Als unerschrockener Chefredaktor der Berner Tageszeitung "Der Bund" geriet Ernst Schürch ins Visier des nationalsozialistischen Regimes, das erfolglos Druck ausübte, um ihn von seinem Posten zu entfernen. Schürchs weitgespanntes Beziehungsnetz widerspiegelt sich in seiner umfangreichen Korrespondenz. Ergänzt wird diese durch zahlreiche Sachdossiers, v.a. zu politischen Themen, sowie durch seine Eigenschriften, darunter Manuskripte, Vorträge und Pressebeiträge in verschiedenen schweizerischen Tages-Zeitungen und Zeitschriften. In diesen kommt u.a. sein Einsatz für eine freie und unabhängige Presse zum Ausdruck. Von besonderem historischem Wert dürften seine Gesprächsnotizen mit verschiedenen bedeutenden Akteuren aus der Schweiz und aus Deutschland sein, darunter Bundesräte, deutsche Diplomaten, aber auch Vertreter des NS-Regimes.
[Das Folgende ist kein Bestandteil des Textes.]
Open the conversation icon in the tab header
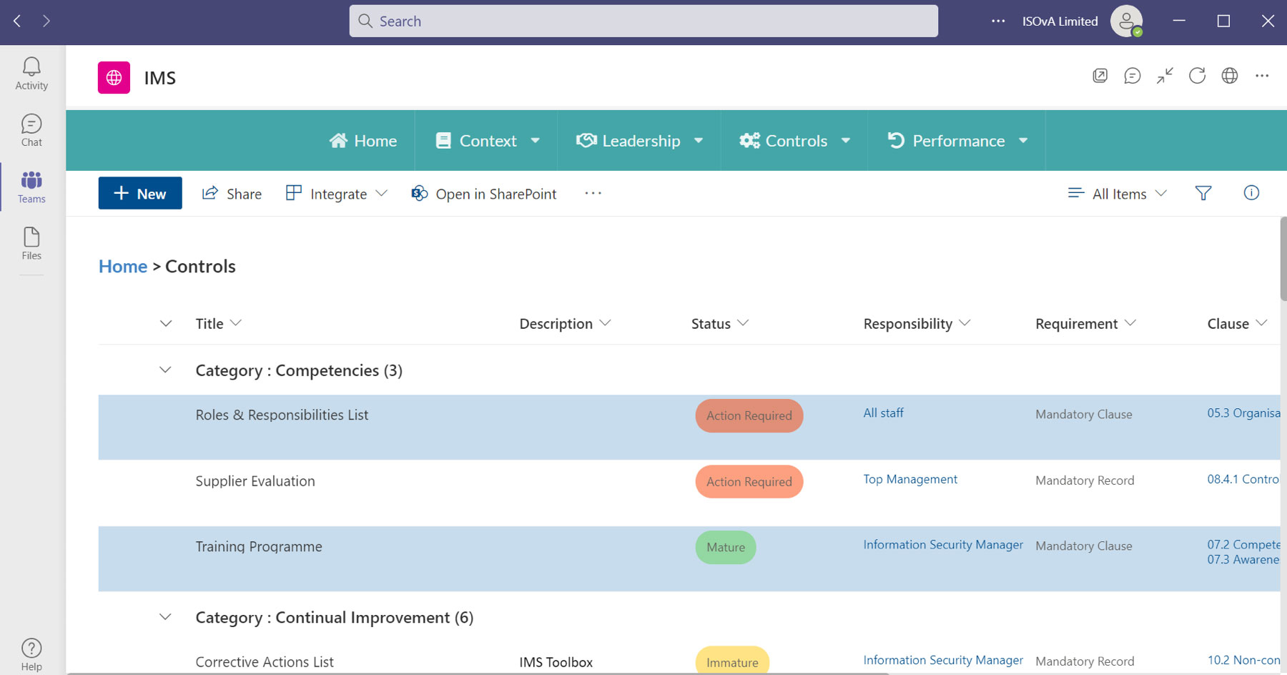1287x675 pixels. tap(1132, 76)
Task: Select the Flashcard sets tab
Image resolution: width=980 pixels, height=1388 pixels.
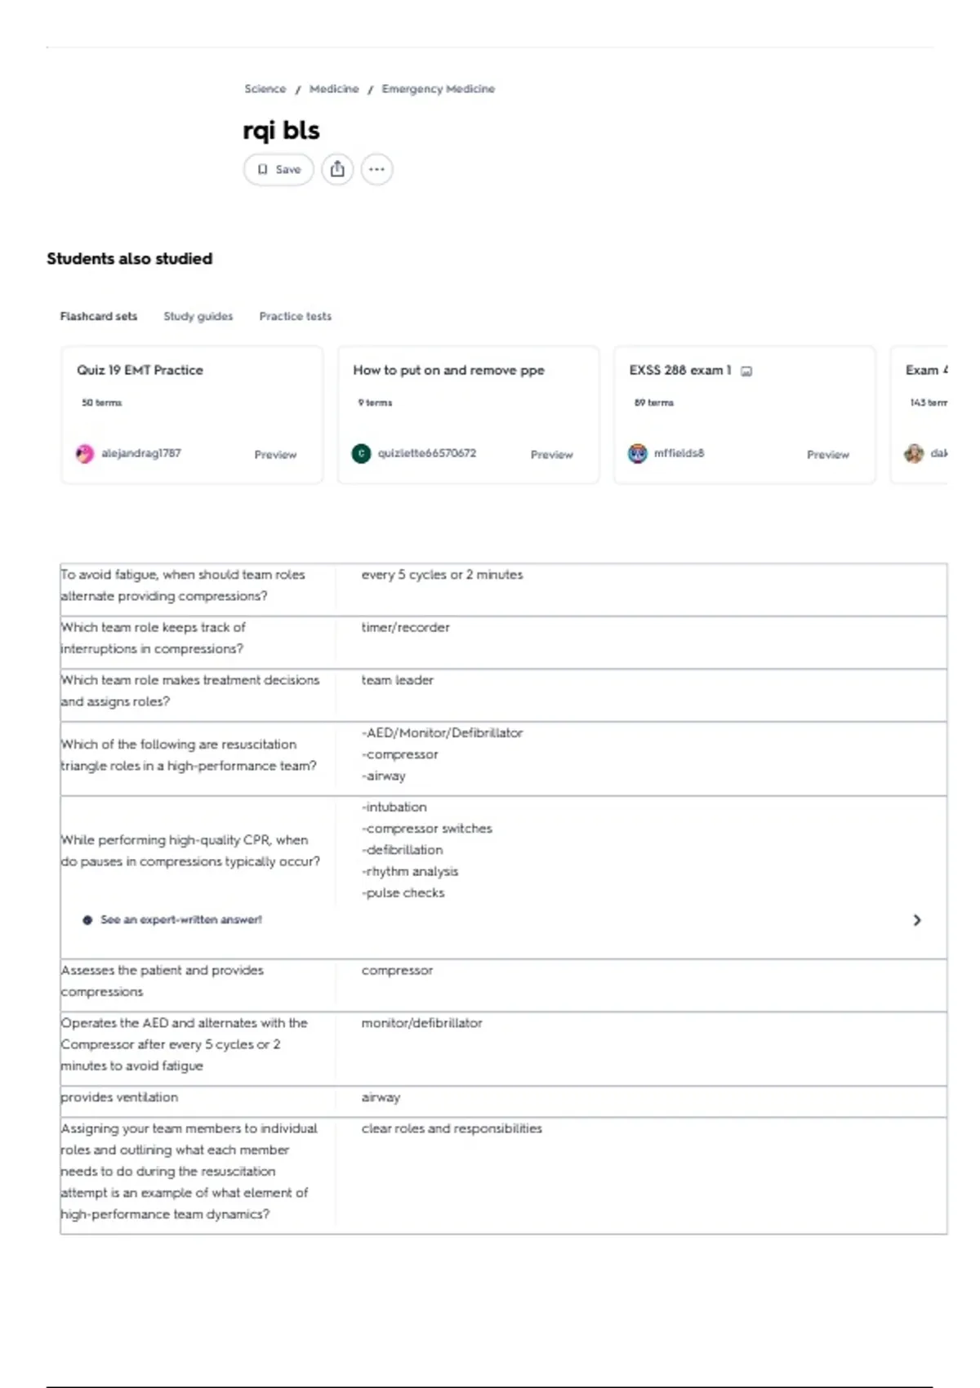Action: (x=99, y=317)
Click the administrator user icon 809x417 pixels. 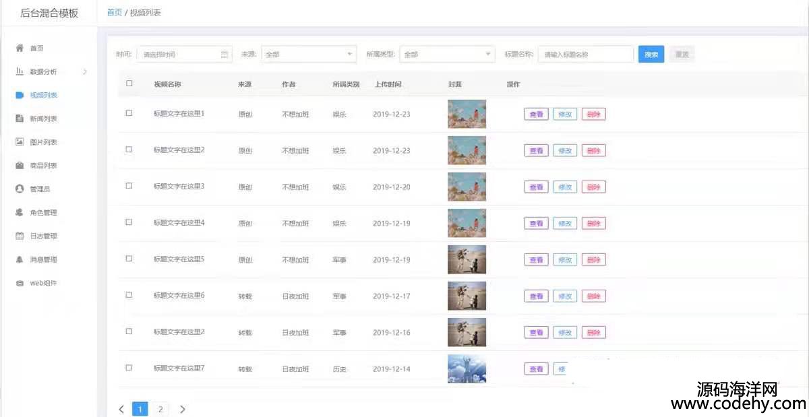coord(20,189)
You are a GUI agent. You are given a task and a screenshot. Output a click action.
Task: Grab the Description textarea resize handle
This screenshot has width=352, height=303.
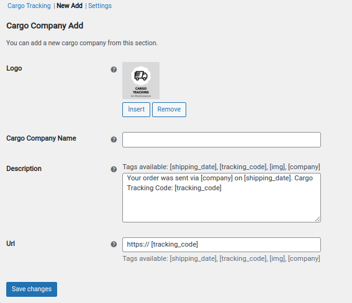tap(317, 219)
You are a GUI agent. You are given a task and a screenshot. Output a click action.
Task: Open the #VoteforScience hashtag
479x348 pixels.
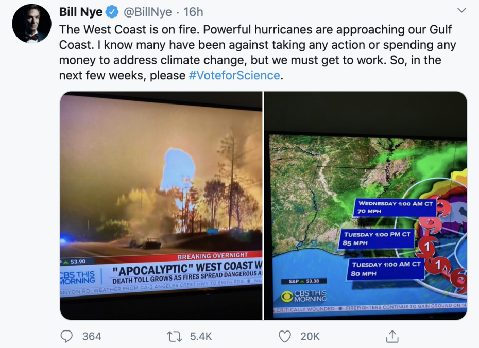(235, 75)
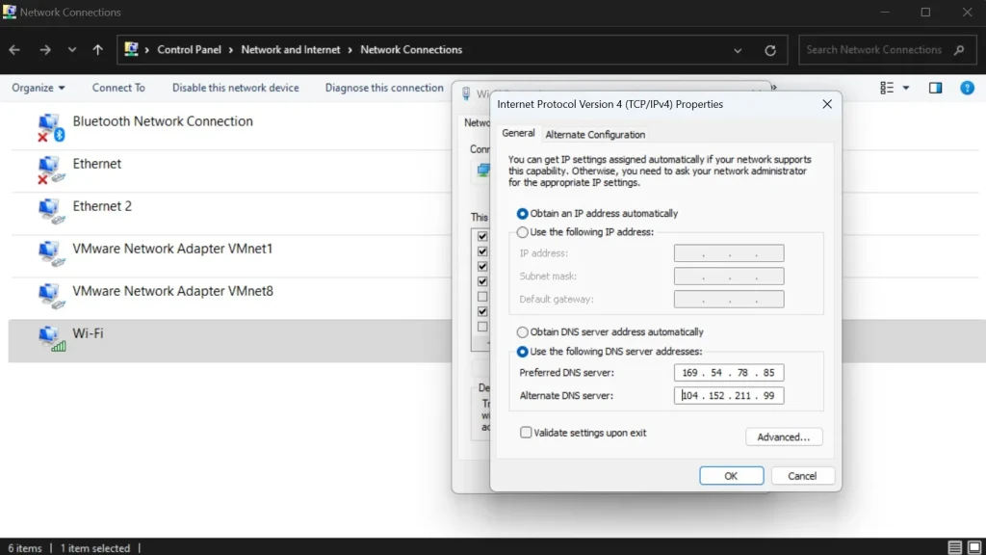Expand recent locations chevron
Screen dimensions: 986x555
72,50
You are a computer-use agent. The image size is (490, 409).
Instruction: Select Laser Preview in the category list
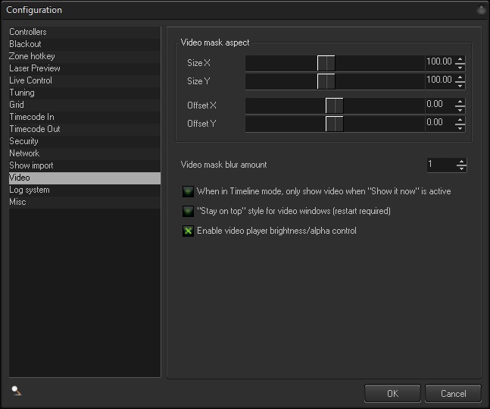[x=35, y=68]
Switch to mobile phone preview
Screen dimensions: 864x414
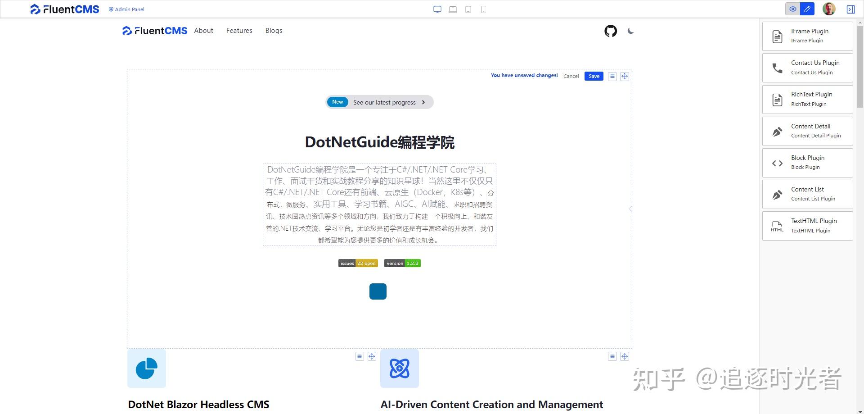click(483, 9)
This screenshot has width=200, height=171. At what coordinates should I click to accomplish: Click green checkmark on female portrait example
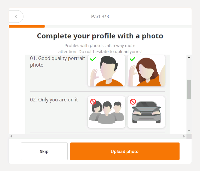tap(133, 59)
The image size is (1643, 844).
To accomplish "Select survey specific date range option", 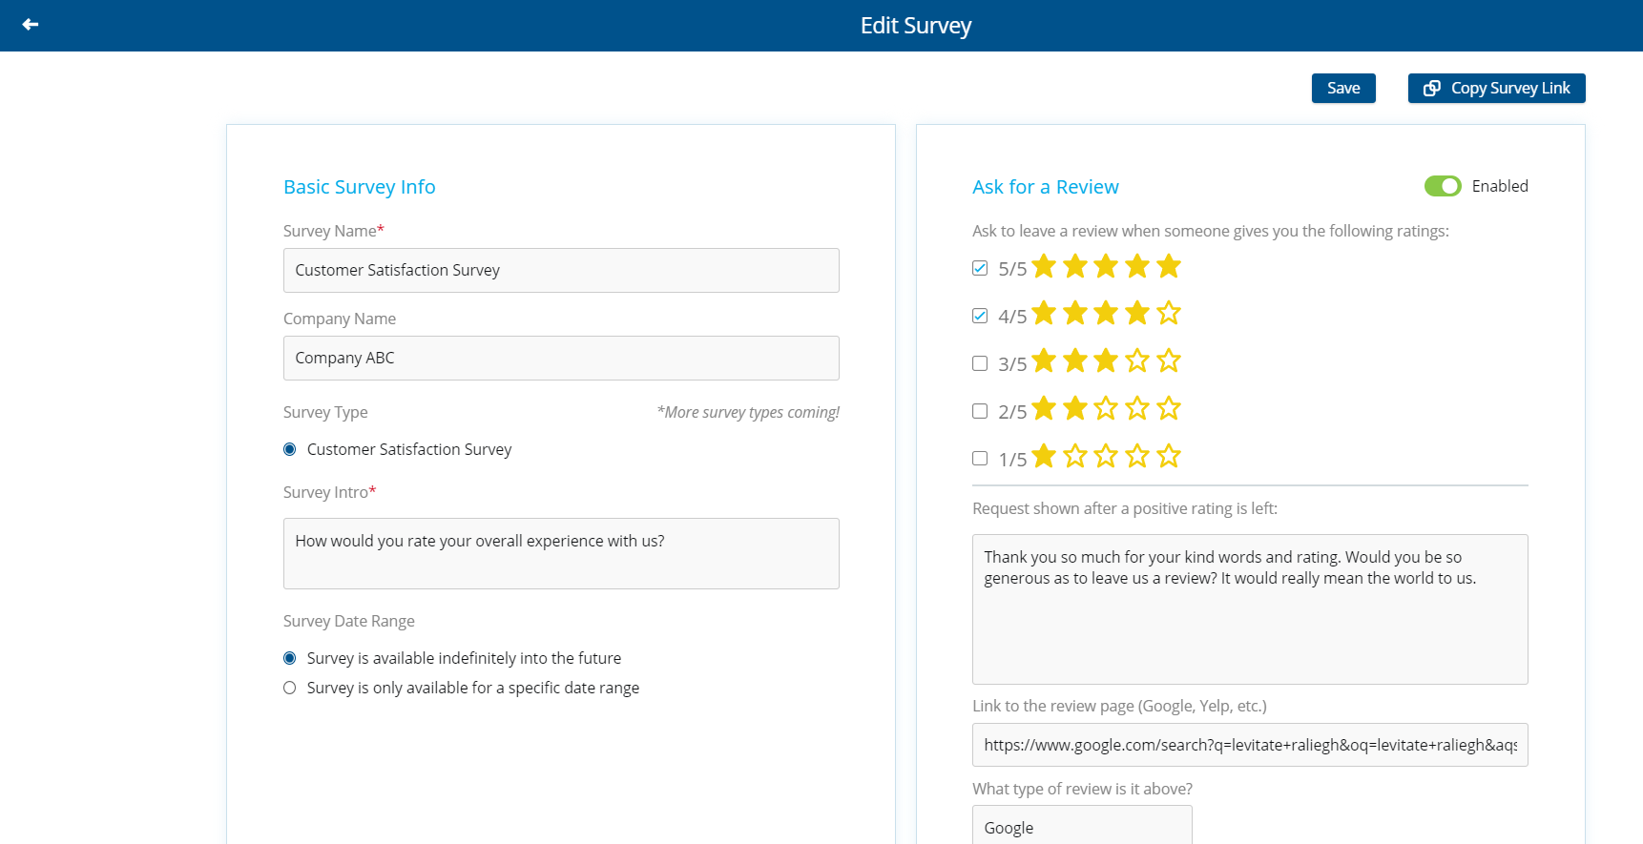I will click(290, 688).
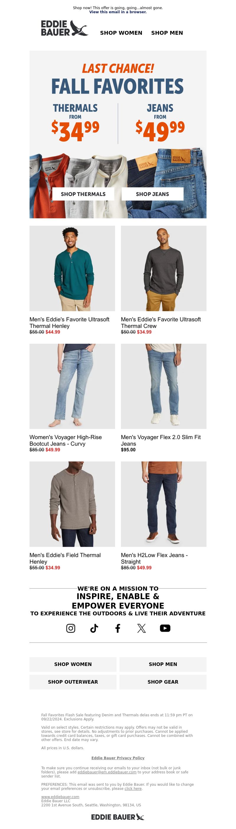Click the SHOP OUTERWEAR button
This screenshot has height=829, width=236.
click(73, 682)
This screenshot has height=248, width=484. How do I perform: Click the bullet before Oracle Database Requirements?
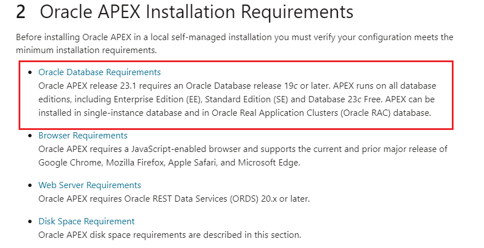[x=30, y=72]
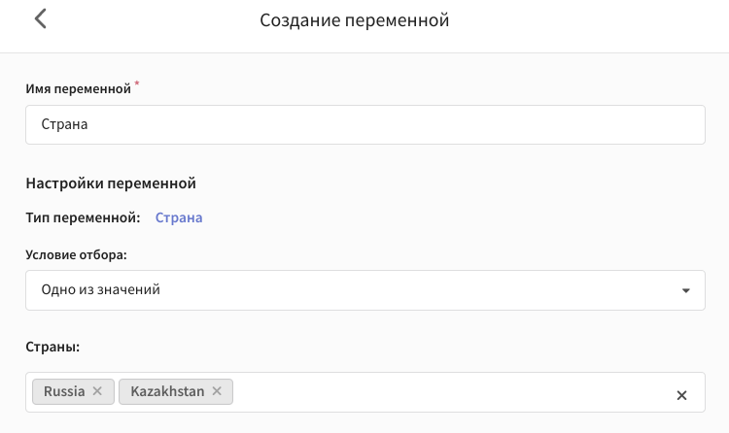Screen dimensions: 729x433
Task: Expand the Условие отбора dropdown arrow
Action: 686,291
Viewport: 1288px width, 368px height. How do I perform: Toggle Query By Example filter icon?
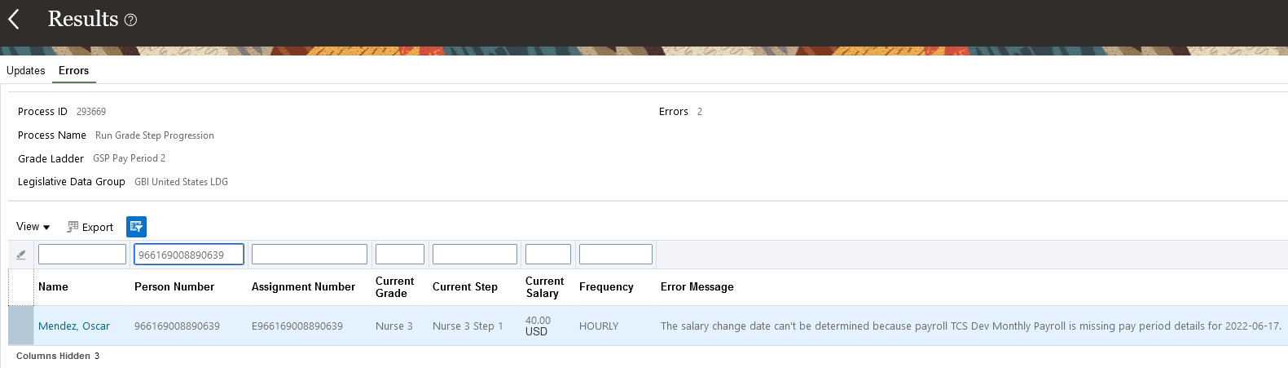coord(136,227)
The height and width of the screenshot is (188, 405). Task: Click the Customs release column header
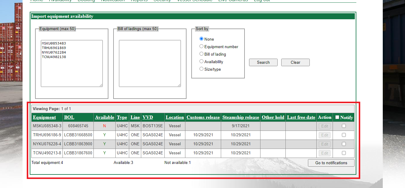[x=203, y=117]
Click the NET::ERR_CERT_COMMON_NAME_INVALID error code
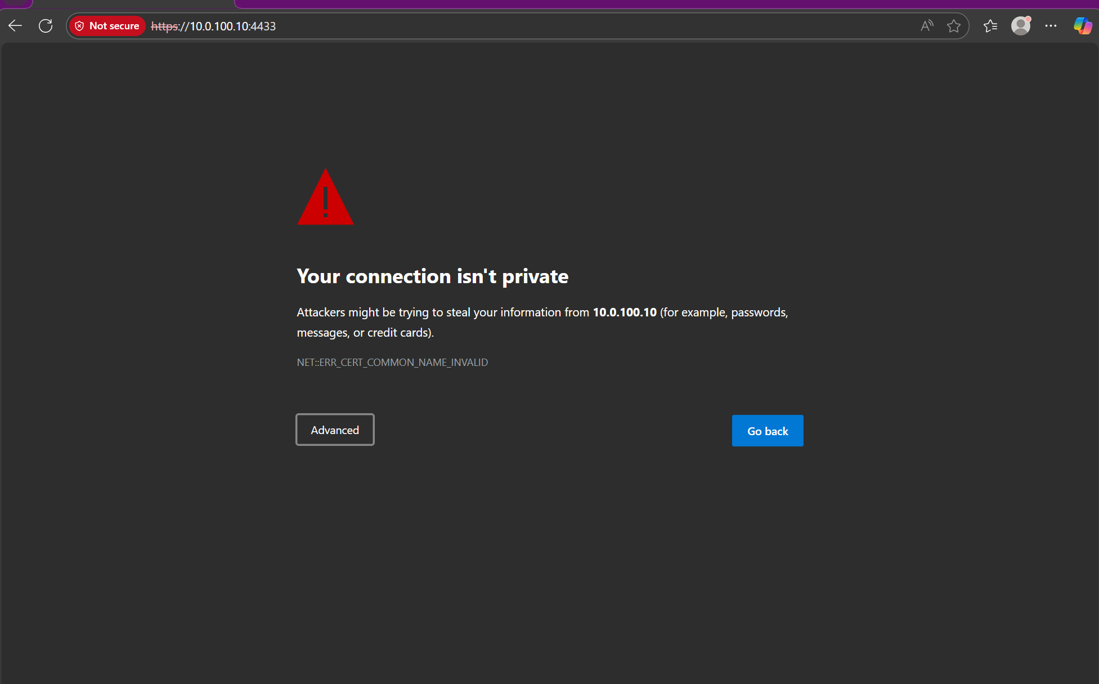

Damit in engem Zusammenhang steht der Nachlass des Anwalts und Nationalrats Gerhart Schürch (1910-1994), Sohn von Ernst Schürch. Als Mitbegründer von Gotthard-Bund und Eidgenössischer Gemeinschaft (EG) machte er sich auch mit seiner Beteiligung an der sogenannten "Offiziersverschwörung" von 1940 einen Namen, welche im Bestand dokumentiert ist. Gerhart Schürch und seine Gesinnungsgenossen traten für den bedingungslosen Widerstand im Falle eines deutschen Angriffs ein. Von 1934 bis 1941 war er Sekretär des Auslandschweizerwerks der Neuen Helvetischen Gesellschaft (NHG), später Zentralpräsident der NHG. Aus der Nachkriegszeit finden sich Unterlagen zu seiner Tätigkeit als Nationalrat, als parlamentarischer Delegierter im Europarat und als Leiter der IKRK-Mission während des Biafra-Krieges in Nigeria (1968). Im Bestand finden sich auch Manuskripte, Vorträge und Pressebeiträge von Gerhart Schürch. Immer wiederkehrende Themen in seinen Schriften sind die Schweizer Armee – Gerhart Schürch bekleidete zuletzt den Rang eines Obersten – sowie die Aussenpolitik der Schweiz während und nach dem Zweiten Weltkrieg.